How to write a web service using Python Flask

What if you could write your own web services? Get started with this tutorial.

Image by:

Yuko Honda on Flickr. CC BY-SA 2.0

Many of our customers are building useful services using our webhook feature—but unfortunately, others are not. Often we hear that no one on their team is proficient enough to write a service that can ingest a webhook payload and do something with the data. That leaves them either hoping to get cycles from their development team (unlikely) or continuing to do without.

But what if you could write your own web services? How many routine tasks that involve taking data from system A and inputting it into system B could you automate?

Learning to code well enough can be a major skill in your tool chest and a major asset for optimizing security processes in your organization.
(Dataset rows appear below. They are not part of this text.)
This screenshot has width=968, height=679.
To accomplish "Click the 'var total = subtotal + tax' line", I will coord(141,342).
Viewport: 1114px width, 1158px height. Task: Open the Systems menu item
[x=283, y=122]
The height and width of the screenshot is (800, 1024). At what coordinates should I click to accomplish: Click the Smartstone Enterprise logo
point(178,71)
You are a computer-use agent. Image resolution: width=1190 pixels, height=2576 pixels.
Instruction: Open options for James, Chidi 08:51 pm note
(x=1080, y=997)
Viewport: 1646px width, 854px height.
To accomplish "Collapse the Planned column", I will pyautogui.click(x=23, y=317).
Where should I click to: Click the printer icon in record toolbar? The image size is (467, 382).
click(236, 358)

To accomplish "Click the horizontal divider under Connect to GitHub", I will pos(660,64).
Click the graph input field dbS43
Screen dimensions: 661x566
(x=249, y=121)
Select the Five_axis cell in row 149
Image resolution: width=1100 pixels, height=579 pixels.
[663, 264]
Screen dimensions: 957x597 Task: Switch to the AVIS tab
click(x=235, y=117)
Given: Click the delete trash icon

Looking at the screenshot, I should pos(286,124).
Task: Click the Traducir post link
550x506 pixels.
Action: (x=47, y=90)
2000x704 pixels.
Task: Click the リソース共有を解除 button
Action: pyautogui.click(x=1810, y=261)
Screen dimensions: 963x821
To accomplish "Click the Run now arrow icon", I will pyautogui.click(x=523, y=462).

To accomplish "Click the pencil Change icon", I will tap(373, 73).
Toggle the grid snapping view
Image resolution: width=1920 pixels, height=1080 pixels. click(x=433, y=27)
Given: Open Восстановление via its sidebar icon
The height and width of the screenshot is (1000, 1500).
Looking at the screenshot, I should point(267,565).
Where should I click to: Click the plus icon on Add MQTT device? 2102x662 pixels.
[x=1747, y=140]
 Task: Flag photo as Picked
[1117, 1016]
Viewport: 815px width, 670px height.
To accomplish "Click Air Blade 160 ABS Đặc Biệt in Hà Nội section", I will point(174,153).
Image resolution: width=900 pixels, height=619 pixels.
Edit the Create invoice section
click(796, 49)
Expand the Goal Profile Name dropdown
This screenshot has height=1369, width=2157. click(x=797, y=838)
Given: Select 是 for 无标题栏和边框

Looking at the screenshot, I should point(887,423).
In this post, I'm going to walk you through a tutorial that will get you started on the road to writing your own web services using Python Flask.

What we're building

Specifically, I'm going to walk through the creation of a simple Python Flask app that provides a RESTful web service. The service will provide an endpoint to:

Ingest a JSON formatted payload (webhook) from Threat Stack
Parse the payload for Threat Stack Alert IDs
Retrieve detailed alert data from Threat Stack
Archive the webhook and alert data to AWS S3

But before I jump in, keep a couple of things to keep in mind. First, I will not be bothering with any sort of frontend display functionality, so you don't need to worry about HTML or CSS. Second, my organization follows Flask's own suggested organization. I am going to skip the single module pattern and go straight to the Packages and Blueprints models.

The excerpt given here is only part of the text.